[The input]
○ ○ ○ ○
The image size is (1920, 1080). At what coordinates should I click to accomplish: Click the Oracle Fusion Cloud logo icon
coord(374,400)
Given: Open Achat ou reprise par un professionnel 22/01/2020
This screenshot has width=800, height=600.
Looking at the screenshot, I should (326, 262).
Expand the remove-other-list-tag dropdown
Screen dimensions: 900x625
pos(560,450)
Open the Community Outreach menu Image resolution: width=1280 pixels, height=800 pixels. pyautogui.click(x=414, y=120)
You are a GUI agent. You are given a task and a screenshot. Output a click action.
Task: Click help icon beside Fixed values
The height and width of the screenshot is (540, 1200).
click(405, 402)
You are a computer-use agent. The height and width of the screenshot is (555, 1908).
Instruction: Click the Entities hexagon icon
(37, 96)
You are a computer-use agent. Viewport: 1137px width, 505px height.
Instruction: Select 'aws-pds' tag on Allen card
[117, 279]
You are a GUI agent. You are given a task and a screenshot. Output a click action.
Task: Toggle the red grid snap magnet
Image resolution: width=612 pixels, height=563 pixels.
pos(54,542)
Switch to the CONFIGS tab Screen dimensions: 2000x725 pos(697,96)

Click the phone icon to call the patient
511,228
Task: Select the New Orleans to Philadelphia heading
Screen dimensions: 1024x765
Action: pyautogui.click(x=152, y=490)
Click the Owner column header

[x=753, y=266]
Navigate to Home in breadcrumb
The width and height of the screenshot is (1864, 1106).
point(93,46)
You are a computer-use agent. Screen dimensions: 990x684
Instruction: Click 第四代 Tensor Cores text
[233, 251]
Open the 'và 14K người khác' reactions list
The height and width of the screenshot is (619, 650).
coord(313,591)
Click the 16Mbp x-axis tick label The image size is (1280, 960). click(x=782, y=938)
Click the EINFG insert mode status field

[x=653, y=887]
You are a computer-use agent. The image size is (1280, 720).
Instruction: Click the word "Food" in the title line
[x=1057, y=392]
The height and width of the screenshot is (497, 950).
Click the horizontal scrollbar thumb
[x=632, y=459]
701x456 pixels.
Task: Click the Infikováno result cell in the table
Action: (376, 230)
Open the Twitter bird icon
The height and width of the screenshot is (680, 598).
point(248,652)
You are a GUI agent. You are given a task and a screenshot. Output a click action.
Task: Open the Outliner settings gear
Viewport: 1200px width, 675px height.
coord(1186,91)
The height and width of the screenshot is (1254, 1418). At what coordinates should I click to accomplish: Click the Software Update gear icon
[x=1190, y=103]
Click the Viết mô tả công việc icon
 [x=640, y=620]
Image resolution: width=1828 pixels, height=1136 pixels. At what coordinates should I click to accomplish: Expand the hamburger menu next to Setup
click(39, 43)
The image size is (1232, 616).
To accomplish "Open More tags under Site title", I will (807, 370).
○ ○ ○ ○
Keeping every word and mark as it is, print the entries above.

[Reply]
The image size is (1920, 1080). At what coordinates should I click to accomplish: Click the Oracle Fusion Cloud logo icon
coord(374,400)
Given: Open Achat ou reprise par un professionnel 22/01/2020
This screenshot has width=800, height=600.
Looking at the screenshot, I should (326, 262).
Expand the remove-other-list-tag dropdown
Screen dimensions: 900x625
pos(560,450)
Open the Community Outreach menu Image resolution: width=1280 pixels, height=800 pixels. pyautogui.click(x=414, y=120)
You are a GUI agent. You are given a task and a screenshot. Output a click action.
Task: Click help icon beside Fixed values
The height and width of the screenshot is (540, 1200).
click(405, 402)
You are a computer-use agent. The height and width of the screenshot is (555, 1908).
Instruction: Click the Entities hexagon icon
(37, 96)
You are a computer-use agent. Viewport: 1137px width, 505px height.
Instruction: Select 'aws-pds' tag on Allen card
[117, 279]
You are a GUI agent. You are given a task and a screenshot. Output a click action.
Task: Toggle the red grid snap magnet
Image resolution: width=612 pixels, height=563 pixels.
pos(54,542)
Switch to the CONFIGS tab Screen dimensions: 2000x725 pos(697,96)

Click the phone icon to call the patient
511,228
Task: Select the New Orleans to Philadelphia heading
Screen dimensions: 1024x765
Action: pyautogui.click(x=152, y=490)
Click the Owner column header

[x=753, y=266]
Navigate to Home in breadcrumb
The width and height of the screenshot is (1864, 1106).
point(93,46)
You are a computer-use agent. Screen dimensions: 990x684
Instruction: Click 第四代 Tensor Cores text
[233, 251]
Open the 'và 14K người khác' reactions list
The height and width of the screenshot is (619, 650).
coord(313,591)
Click the 16Mbp x-axis tick label The image size is (1280, 960). click(x=782, y=938)
Click the EINFG insert mode status field

[x=653, y=887]
You are a computer-use agent. The image size is (1280, 720).
Instruction: Click the word "Food" in the title line
[x=1057, y=392]
The height and width of the screenshot is (497, 950).
Click the horizontal scrollbar thumb
[x=632, y=459]
701x456 pixels.
Task: Click the Infikováno result cell in the table
Action: (376, 230)
Open the Twitter bird icon
The height and width of the screenshot is (680, 598).
point(248,652)
You are a GUI agent. You are given a task and a screenshot. Output a click action.
Task: Open the Outliner settings gear
Viewport: 1200px width, 675px height.
coord(1186,91)
The height and width of the screenshot is (1254, 1418). At what coordinates should I click to accomplish: Click the Software Update gear icon
[x=1190, y=103]
Click the Viết mô tả công việc icon
 [x=640, y=620]
Image resolution: width=1828 pixels, height=1136 pixels. At what coordinates should I click to accomplish: Expand the hamburger menu next to Setup
click(39, 43)
The image size is (1232, 616).
To accomplish "Open More tags under Site title", I will (807, 370).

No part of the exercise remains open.